Given the outrage that conservative students at one Texas institution sparked after their bake sale, the message about the unfairness of affirmative action policies must have hit the mark.

Conservative college students at the University of Texas have been wrongly vilified for creatively and deliciously pointing out the inherent flaws of affirmative action through their recent “Affirmative Action Bake Sale” at the Austin campus.

The crux of the bake sale controversy is the Young Conservatives of Texas-Austin’s pricing sign that listed the brownies and cookies as follows: “$2 white,” “$1.50 Asians,” “$1 Latino,” “75 cents Black,” and “.25 cents Native American.” On the side of the sign it read: “25 cents off for all women.”

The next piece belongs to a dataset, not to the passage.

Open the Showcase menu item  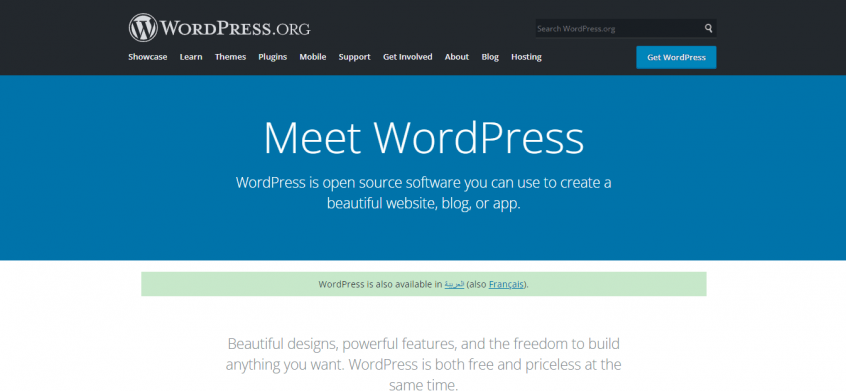pyautogui.click(x=148, y=57)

Clearly the conservative students at the University of Texas aimed to illustrate the absurdity of giving preferences – monetary and otherwise – based on race, ethnicity or gender.

But Dr. Gregory Vincent, vice president for diversity and community engagement at the University of Texas at Austin, swiftly denounced the conservative students’ obvious political statement, calling it “inflammatory and demeaning.” The student newspaper chimed in by giving Vincent a “horns up” for taking on the students. Some comments on the conservative students’ Facebook page are downright disgusting, calling the group “attention whores” or “backwards a**holes.”

Vincent, in his statement, argued that “the choice of a tiered pricing structure creates the misperception that some students either do not belong at the university or do not deserve to have access to our institution—or worse, that they belong or deserve only to a certain degree.”

OK, essentially that’s a backhanded way of calling these students racist. As an administrator of the campus, that is a shameful abuse of power and wholly inappropriate.

What’s more, he’s dead wrong. The students – at the campus at the heart of the recent Fisher v. University of Texas Supreme Court decision that did not look favorably on affirmative action policies – clearly just aimed to illustrate that racial preferences are so obviously flawed that a simple bake sale demonstration proves that out.